Page text>
Philpot said he respects Gov. Gary Herbert, a fellow Republican, but "the time for ribbon-cutting politics as usual governance is over." He said Herbert would be a great governor in the 1990s, when times were good, but "things have gone crazy."

Now, he said, the state must reject President Barack Obama's federal health care plan as well as other "European-style, socialist" programs. "That is not the role of the federal government. But it is the role of the governor to risk his political reputation to stop them."

Philpot narrowly lost the 2nd Congressional District seat in 2010 to the state's only Democrat in Congress, Rep. Jim Matheson. He is the second Republican to challenge Herbert's bid for re-election in 2012.

Rep. Ken Sumsion, R-American Fork, who has been in the race since last month, attended Philpot's announcement calling him a "friend," said he agrees with many of his stands, especially on public lands.

There are a lot of things we can do. But it takes some courage and it takes stepping out of the box as governor to push those things forward.

–- Morgan Philpot

"Morgan has different talents and abilities than I do," Sumsion said. "But we're both very passionate that we're at a crossroads as a nation."

He said any action Utah takes to defy the federal government must be done through the courts with the support of other states. "If Utah is the only one that does it, we're going to get squished like a bug," Sumsion said.

And he called a governor putting himself in a position to be arrested by federal authorities "a step of last resort, absolutely a step of last resort, because if we're at that point as a nation, we're going to look like Greece, which has rioting in the streets."

Herbert's campaign issued a statement Wednesday when Philpot confirmed he was running for governor, saying Herbert "is providing exactly the kind of leadership that is critical to Utah's steady economic recovery and private sector jobs expansion."

Task list>
1/ Reproduce word for word the part of the Philpot campaign article that opens with the words containing "Now, he said, the" and closes with "re-election in 2012.".
2/ Write the next part of the Philpot campaign article, starting after its final sentence.

Data listing>
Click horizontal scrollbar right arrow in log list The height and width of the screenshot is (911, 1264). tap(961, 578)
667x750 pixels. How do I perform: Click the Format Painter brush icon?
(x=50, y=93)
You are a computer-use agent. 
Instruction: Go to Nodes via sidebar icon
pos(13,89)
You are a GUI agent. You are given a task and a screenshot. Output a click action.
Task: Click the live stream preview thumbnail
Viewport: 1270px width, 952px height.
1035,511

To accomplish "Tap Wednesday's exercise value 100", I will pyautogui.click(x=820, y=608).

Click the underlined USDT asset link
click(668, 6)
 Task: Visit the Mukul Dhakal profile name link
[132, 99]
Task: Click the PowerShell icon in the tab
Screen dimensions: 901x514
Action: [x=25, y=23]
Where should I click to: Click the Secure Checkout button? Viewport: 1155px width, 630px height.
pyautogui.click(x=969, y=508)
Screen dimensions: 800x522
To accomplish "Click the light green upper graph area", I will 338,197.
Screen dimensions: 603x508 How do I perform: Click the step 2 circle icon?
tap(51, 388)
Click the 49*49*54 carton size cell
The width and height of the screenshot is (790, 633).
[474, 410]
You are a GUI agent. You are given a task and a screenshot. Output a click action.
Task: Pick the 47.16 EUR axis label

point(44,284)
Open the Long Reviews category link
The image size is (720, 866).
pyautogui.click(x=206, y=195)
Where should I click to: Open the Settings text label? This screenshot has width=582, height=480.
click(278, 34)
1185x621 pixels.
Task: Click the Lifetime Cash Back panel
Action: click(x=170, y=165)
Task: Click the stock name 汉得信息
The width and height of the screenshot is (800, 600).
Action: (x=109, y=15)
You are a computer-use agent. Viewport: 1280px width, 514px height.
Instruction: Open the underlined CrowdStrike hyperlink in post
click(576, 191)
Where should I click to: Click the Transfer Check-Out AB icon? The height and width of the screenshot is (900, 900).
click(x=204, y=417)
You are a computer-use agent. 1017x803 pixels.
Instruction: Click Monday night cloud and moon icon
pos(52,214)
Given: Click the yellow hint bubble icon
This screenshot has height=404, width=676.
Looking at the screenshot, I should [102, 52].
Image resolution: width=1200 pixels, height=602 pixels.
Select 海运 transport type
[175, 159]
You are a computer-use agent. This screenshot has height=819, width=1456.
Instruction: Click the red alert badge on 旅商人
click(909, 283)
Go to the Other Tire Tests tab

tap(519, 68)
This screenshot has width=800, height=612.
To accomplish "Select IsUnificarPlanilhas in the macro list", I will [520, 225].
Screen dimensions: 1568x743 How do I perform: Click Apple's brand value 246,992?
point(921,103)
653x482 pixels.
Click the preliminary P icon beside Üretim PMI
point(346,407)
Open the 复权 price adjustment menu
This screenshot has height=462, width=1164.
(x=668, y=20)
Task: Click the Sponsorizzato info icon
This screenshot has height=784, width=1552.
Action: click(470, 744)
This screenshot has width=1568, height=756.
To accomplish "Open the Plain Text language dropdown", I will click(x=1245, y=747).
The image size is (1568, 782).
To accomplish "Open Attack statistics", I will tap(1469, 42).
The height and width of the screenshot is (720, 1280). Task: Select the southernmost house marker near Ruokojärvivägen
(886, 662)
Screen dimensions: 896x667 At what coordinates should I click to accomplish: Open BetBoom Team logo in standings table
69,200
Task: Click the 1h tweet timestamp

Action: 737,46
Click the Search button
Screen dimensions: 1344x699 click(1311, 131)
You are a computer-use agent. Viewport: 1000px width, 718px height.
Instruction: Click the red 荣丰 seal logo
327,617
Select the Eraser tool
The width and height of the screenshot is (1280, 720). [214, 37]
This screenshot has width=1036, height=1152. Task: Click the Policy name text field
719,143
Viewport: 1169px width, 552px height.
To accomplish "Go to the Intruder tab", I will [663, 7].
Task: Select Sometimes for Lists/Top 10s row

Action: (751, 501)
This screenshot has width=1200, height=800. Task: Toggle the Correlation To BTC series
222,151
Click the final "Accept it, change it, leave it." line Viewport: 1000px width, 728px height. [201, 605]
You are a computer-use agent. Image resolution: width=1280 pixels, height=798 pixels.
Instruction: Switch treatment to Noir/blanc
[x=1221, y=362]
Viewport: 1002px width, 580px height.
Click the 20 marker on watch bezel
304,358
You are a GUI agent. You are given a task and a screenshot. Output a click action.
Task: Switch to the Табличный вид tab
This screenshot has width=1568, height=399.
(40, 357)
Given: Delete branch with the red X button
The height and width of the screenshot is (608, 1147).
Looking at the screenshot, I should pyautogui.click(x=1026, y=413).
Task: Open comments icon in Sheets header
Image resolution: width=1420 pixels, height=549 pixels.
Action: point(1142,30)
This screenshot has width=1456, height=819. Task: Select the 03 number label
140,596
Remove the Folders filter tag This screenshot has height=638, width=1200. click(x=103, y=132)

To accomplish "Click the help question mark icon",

Answers>
1/
Now, he said, the state must reject President Barack Obama's federal health care plan as well as other "European-style, socialist" programs. "That is not the role of the federal government. But it is the role of the governor to risk his political reputation to stop them."

Philpot narrowly lost the 2nd Congressional District seat in 2010 to the state's only Democrat in Congress, Rep. Jim Matheson. He is the second Republican to challenge Herbert's bid for re-election in 2012.

2/
Philpot said he considered another run for Congress, but decided "more good can be done now from the states than can ever be done in Washington, D.C., with how broken that system is," labeling the nation's capital "a pit of vipers."

He stressed, though, he would not want the state to turn away all federal funding. "I'm not going to tackle every single issue that every single person might believe is appropriate," Philpot said, suggesting there might be room for compromise with the federal government on some issues, such as Medicaid funding.

"It doesn't all have to be confrontational politics," he said.

But Philpot said there are actions the state should take against the federal government, including attempting to nullify the federal health care plan and exercising eminent domain over public lands.

"There are a lot of things we can do," he said. "But it takes some courage and it takes stepping out of the box as governor to push those things forward."

Having raised a little over $1 million, Herbert is ahead in financial backing, while Philpot and Sumsion have both just started to raise funding.